As I see it, today nearly everything is made in China, particularly clothing.........so don't waste your money buying expensive sh*t, just buy cheap sh*t......they are all guaranteed to fall apart around the same time. I needed new spectacles......prescription demands complex lens, so with a 'recognised specialist' optician, they were going to cost about £300. A quick check with one of the 'multi emporiums' inferred they would cost about £140 (with the same cost frame). The specialist reckoned they would give me a better service......when I went to pick them up, the lenses were so effing scratched, they were worse than my six year old pair......I also couldn't see through them properly...blurred, and double vision.........Even having shown them the problems, they were prepared to let me pay and walk out with them. So I have told them to stuff it........If I'm going to have to accept p*ss poor quality and service because it is a sign of the times, then I'll pay less than half for it. AL. PS....Trading Standards will normally only accept 'complaints' within three weeks of a purchase.
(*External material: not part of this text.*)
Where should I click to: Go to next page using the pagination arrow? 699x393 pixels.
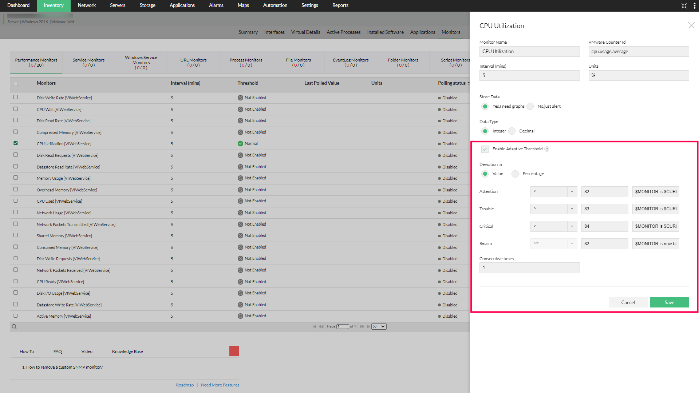(x=362, y=327)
There was an article about this in the Sunday Times yesterday. It seems it's rife, with shops insisting their returns policy is right, but it doesn't change your statutory rights. I think you need to go armed with knowing exactly what your rights are. There are some new European regulations coming soon that will improve the lot of the consumer which suggests it's a big problem. The article also suggest you pay with a credit card as you get a degree of cover for goods purchased but I wonder if that's made things worse with shops believing you can get your money back that way.
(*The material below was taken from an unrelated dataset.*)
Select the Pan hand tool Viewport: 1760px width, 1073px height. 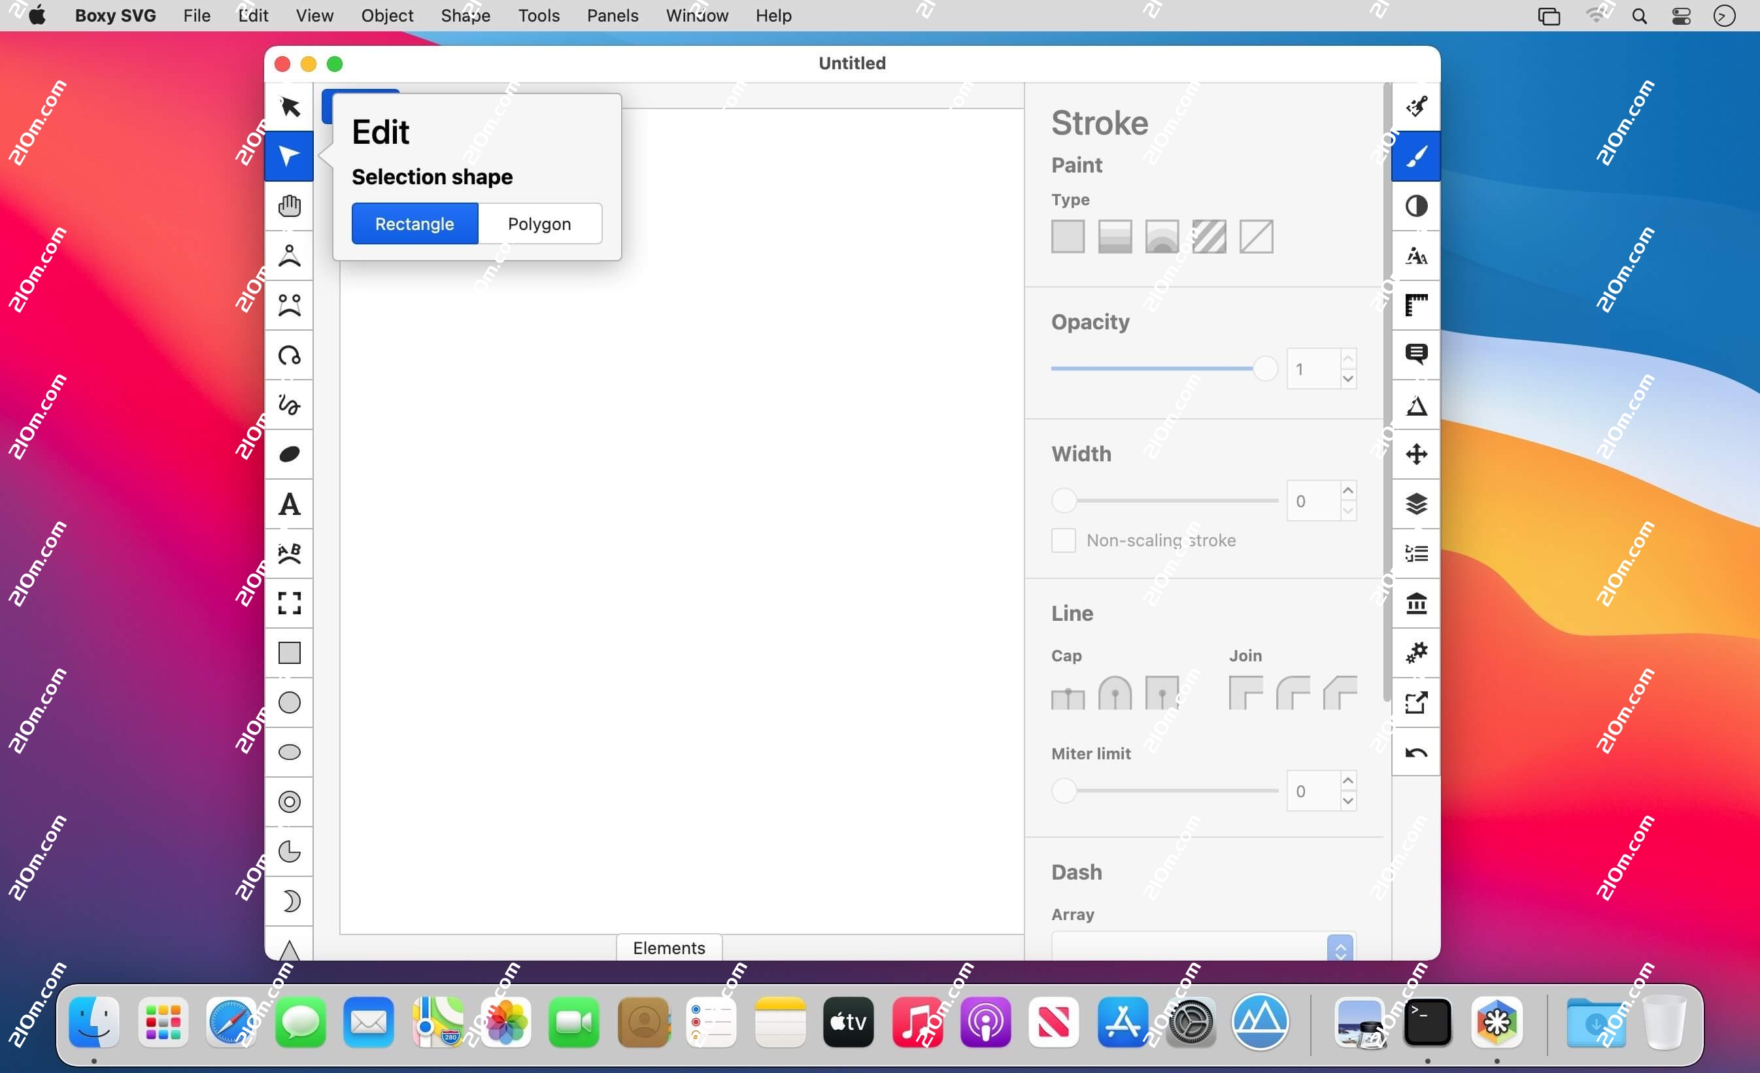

Lukasz, you need to read a book on game theory. Shops, like any business, are only nice to you as they see the transaction as a repeatable game whereby it is in their interest to play a cooperative game. If a game is not repeatable, then it is not in their interest to be cooperative, but to take as much from the transaction as possible and give as little as possible in return. A game may be deemed repeatable if word of mouth by a pissed-off customer (you) would prevent others from frequenting the shop. So for a shop like Armani, say, having invested a lot of marketing money to gain their reputation and support their premium pricing, one disgruntled customer (you) is not really going to have much affect on them. So they don't need to be nice to you. On the other hand, a Ducati dealer offering crap service may be rubbished by a forum such as this one and bearing in mind that the pool of potential customers is fairly tiny in business terms, they would be wise to make sure that their service was always up to scratch and their reputation kept intact. You might think it's a question of ethics - and I would tend to agree with you. But real game theory doesn't see things like this. The only ethic is self-interest. This is often best served by cooperation, but not always.
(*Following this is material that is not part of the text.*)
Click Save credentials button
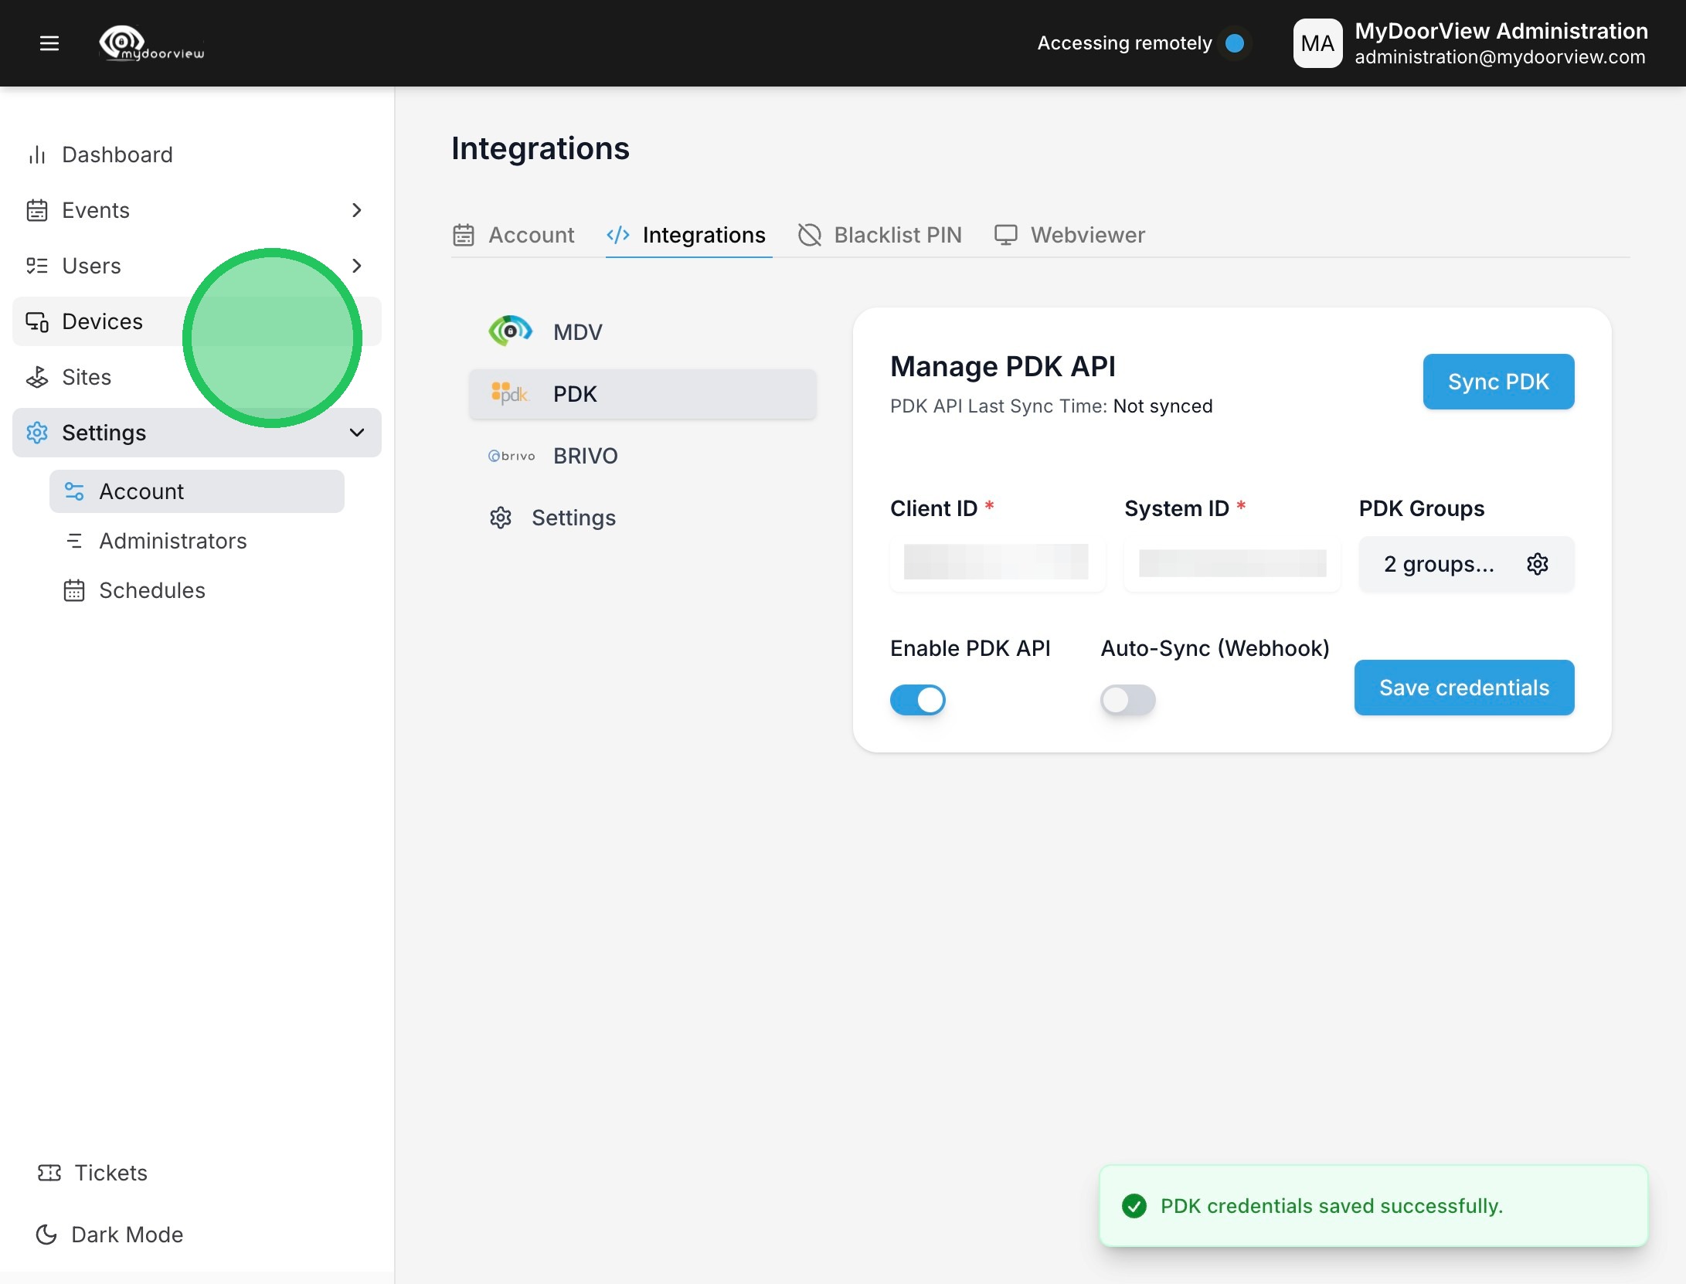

Indeed, and we may ask where do ethics derive from anyway? At root, always from self-interest. Obviously that does not mean the short term selfishness of one human being. It can mean long-term self interest, and the operative unit can be the species, nation, tribe, family, individual, or it can be our genes.
Well if your genes are anything like the ones Luca bought, they will fall apart in a few weeks....:wink: AL
Interesting comparison. Thing is ethics are by default designed to be good thing, a set of ground rules that make the business good (as in ethical). If they are not they are just rules and company has no ethics. Example of ethics is not taking bribes in any form even as small gifts, not lying to customers or not putting the customers\suppliers in situation where they have to brake the law to operate with you. All of those are in essence good things. What you described is just a set of rules used to make the company tick, good or bad decision is to be seen later. Gliddofglood. I would think that it should be TK maxx to kick me out. They operate by selling volume over superb quality and brand look. If me and 2 friends do not buy at TK no more rest of country will. Armani's client base is much smaller as it is up scale market so ignoring a customer at first purchase does not seem like a good tactic. Taking 3 customers away from shop that has for example million customers a year is worse then the same 3 customers not buying in shop that has 100 million customers. Statistically that is. McDonald's vs expensive restaurant is perfect example. If McD looses a customer a week spending £10 with volume they do not an issue. If a upscale restaurant where average meal comes to 100gbp looses the customer that comes one's a month they will feel it.